(Exercise goal)
Using the records below, transcribe exactly only the lines from the one with "This screenshot has height=608, width=1024." through the end, both included, and drop every picture.

(Dataset records)
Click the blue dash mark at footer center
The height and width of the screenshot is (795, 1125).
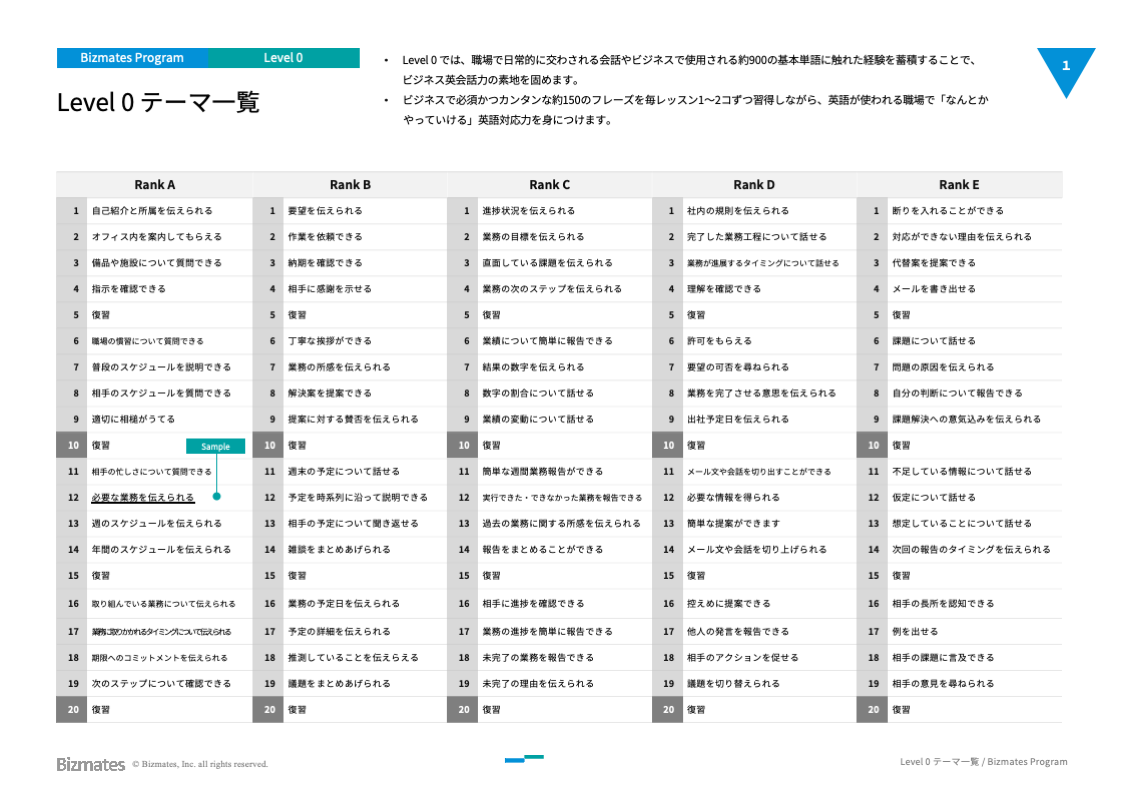[x=524, y=759]
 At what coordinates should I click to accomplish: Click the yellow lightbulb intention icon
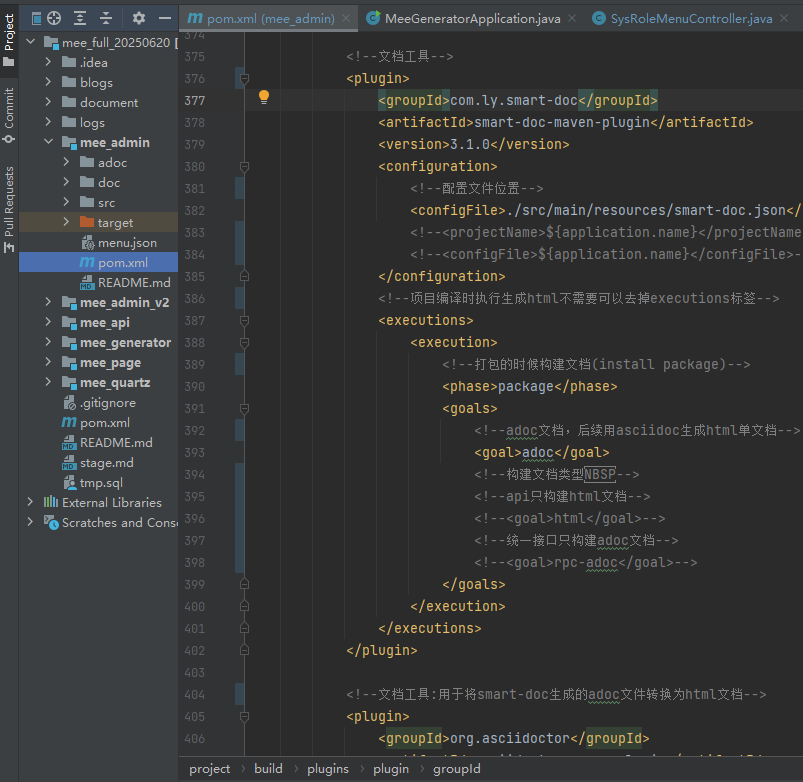click(264, 97)
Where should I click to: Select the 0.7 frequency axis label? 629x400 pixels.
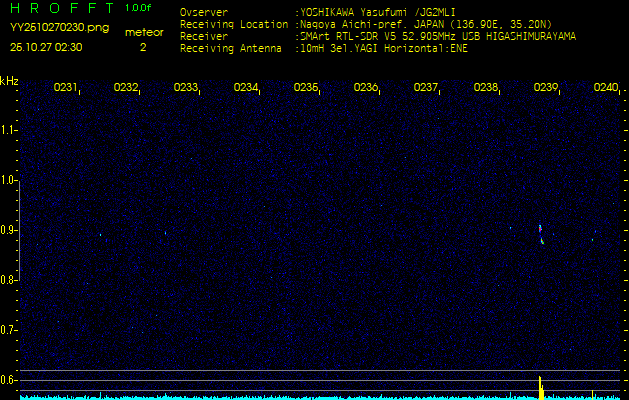pyautogui.click(x=9, y=330)
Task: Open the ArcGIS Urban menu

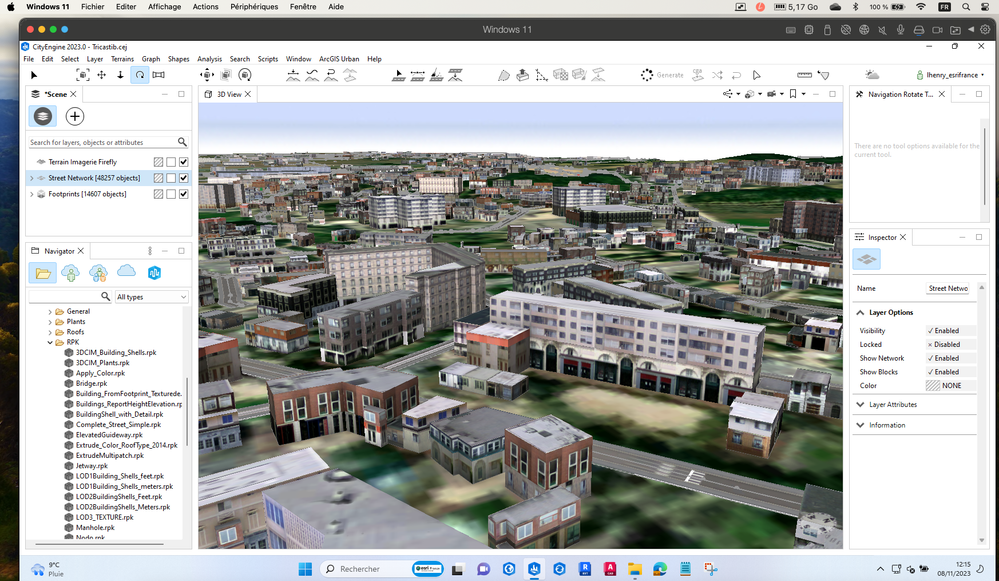Action: tap(339, 59)
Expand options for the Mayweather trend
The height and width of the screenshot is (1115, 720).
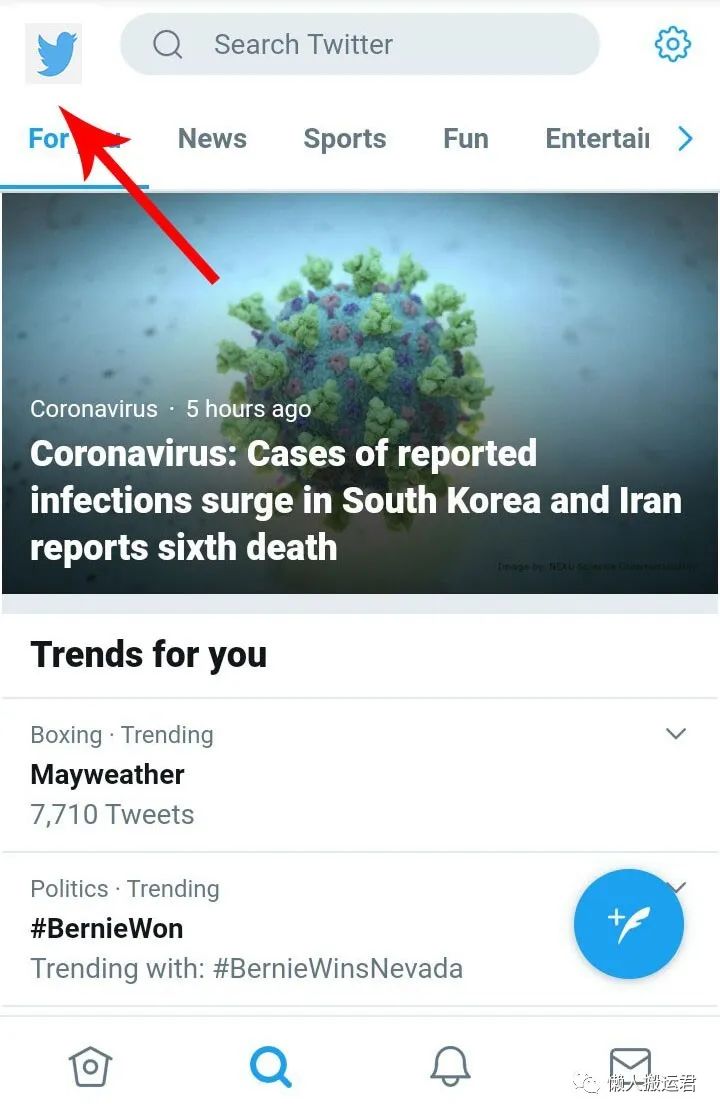click(676, 733)
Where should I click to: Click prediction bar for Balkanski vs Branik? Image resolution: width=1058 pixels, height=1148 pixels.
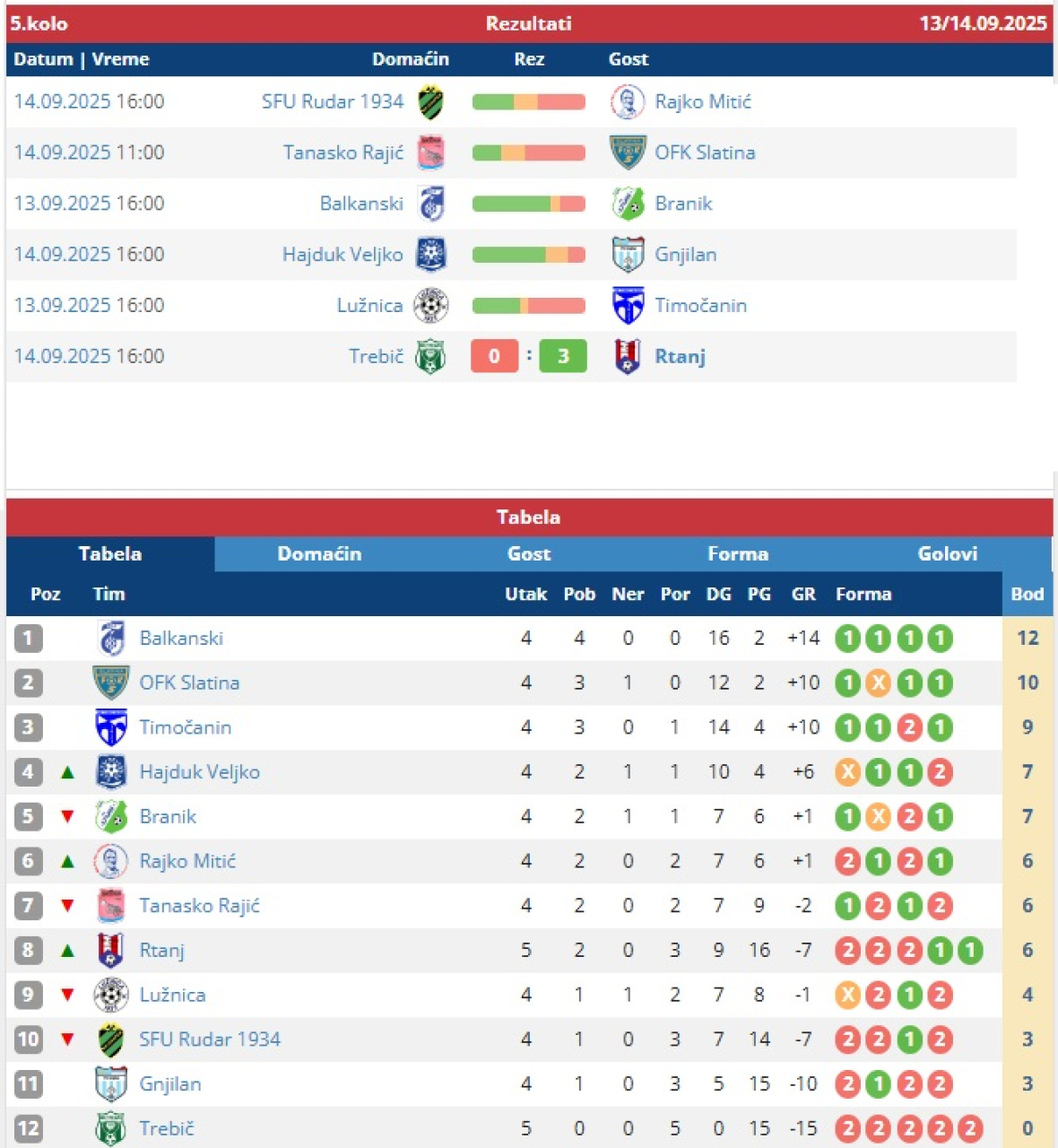(528, 204)
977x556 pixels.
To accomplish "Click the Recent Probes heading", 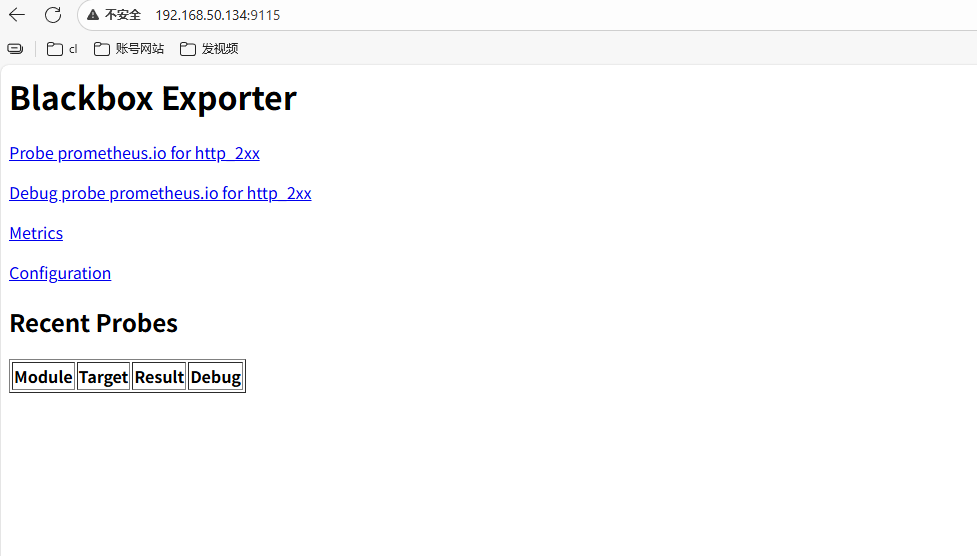I will (x=93, y=323).
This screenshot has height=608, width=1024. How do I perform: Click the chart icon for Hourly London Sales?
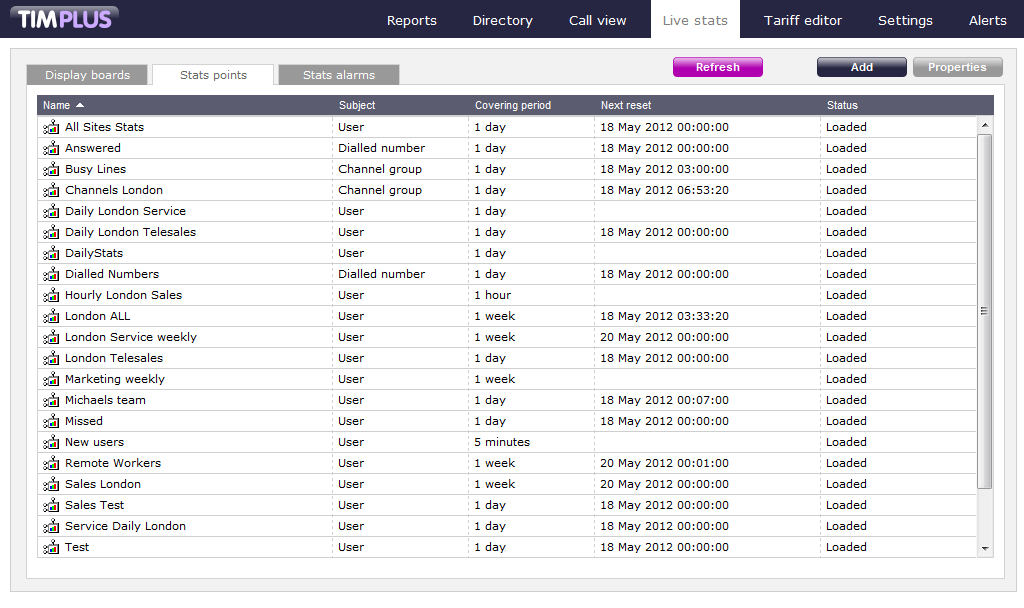coord(51,295)
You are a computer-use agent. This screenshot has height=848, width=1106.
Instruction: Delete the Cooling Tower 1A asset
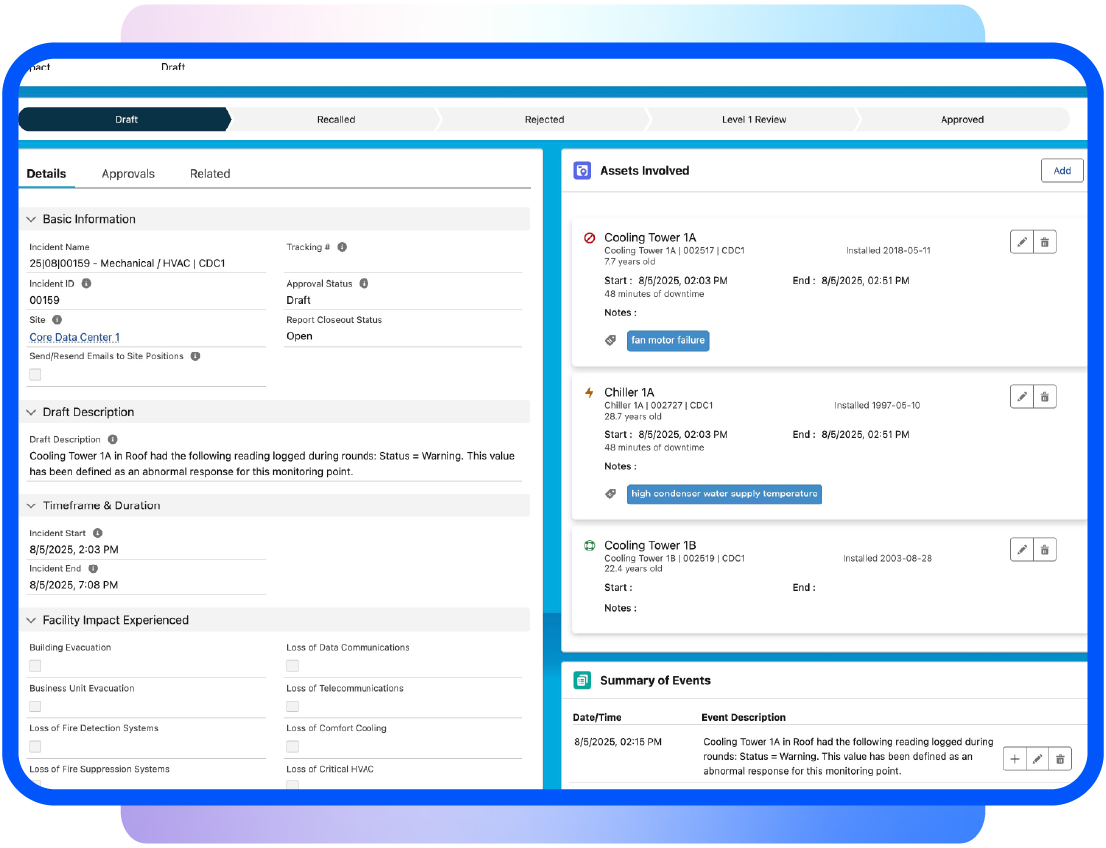tap(1045, 242)
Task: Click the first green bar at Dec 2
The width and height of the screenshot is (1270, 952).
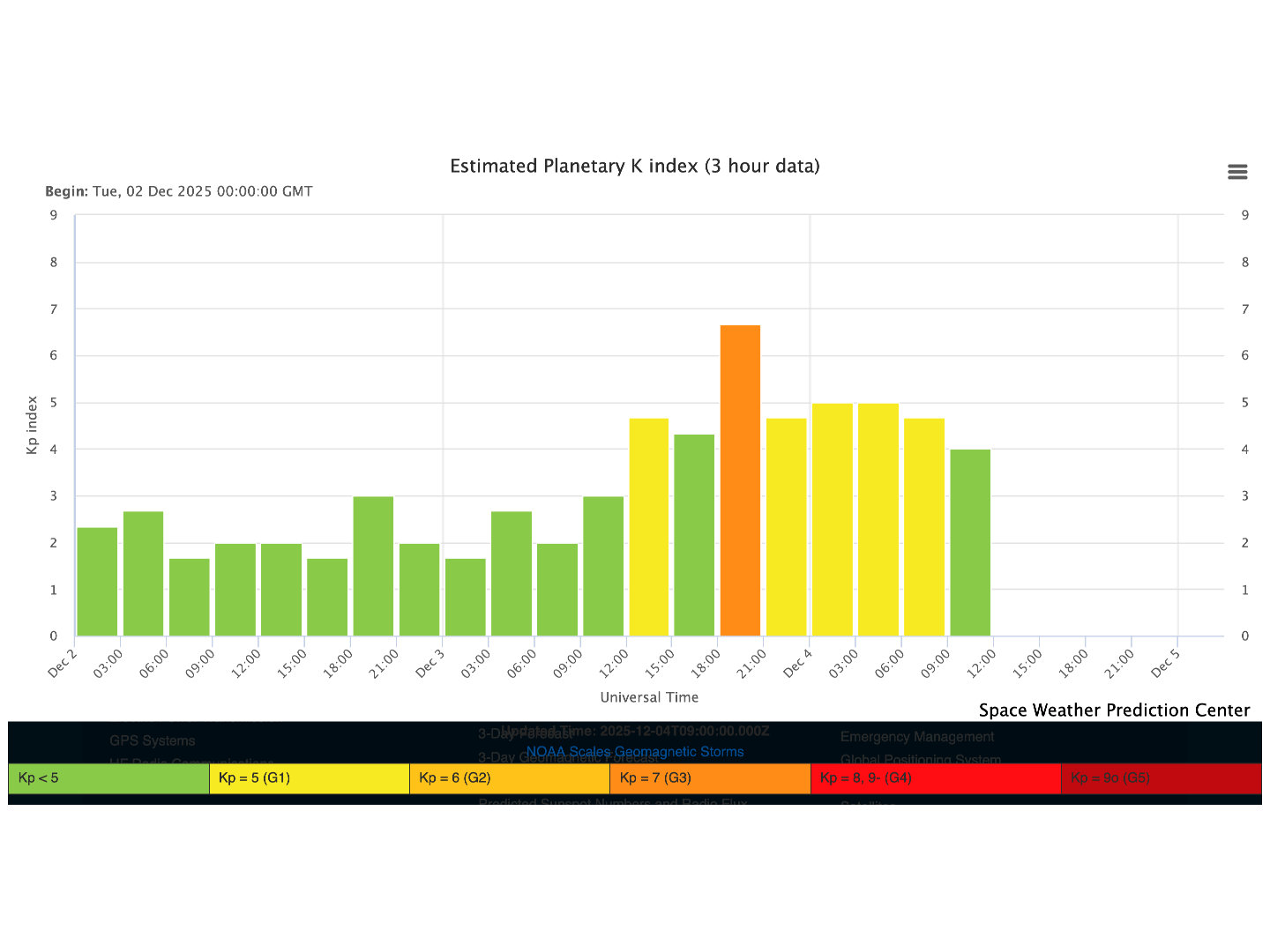Action: coord(97,582)
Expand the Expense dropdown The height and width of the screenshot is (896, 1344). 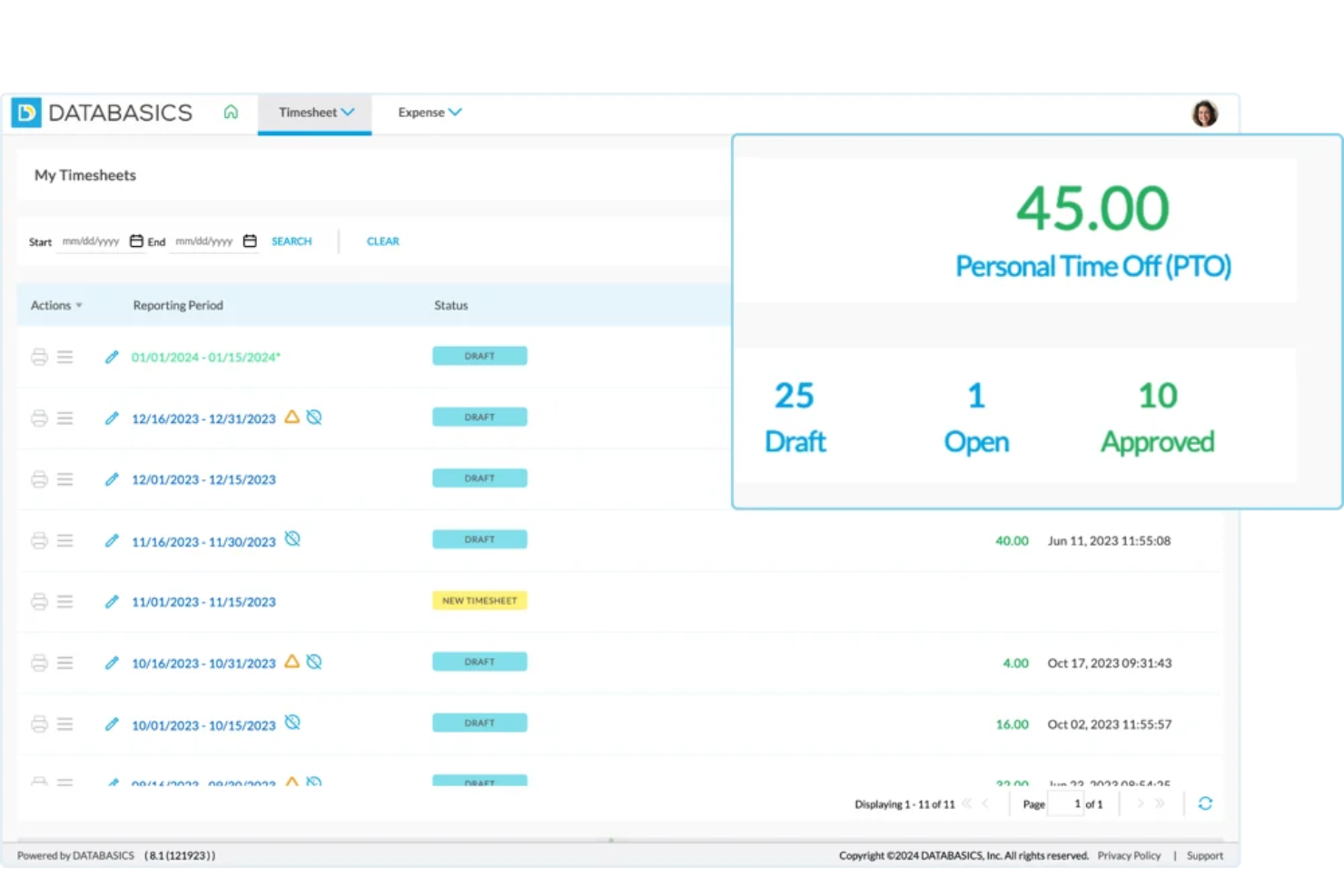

(Answer for the task)
This screenshot has height=608, width=1024. How do I perform: Click the chart icon for Hourly London Sales?
coord(51,295)
You are a computer-use agent. This screenshot has height=848, width=1106.
Instruction: Delete the Cooling Tower 1A asset
tap(1045, 242)
Task: Click the first green bar at Dec 2
The width and height of the screenshot is (1270, 952).
Action: coord(97,582)
Expand the Expense dropdown The height and width of the screenshot is (896, 1344). 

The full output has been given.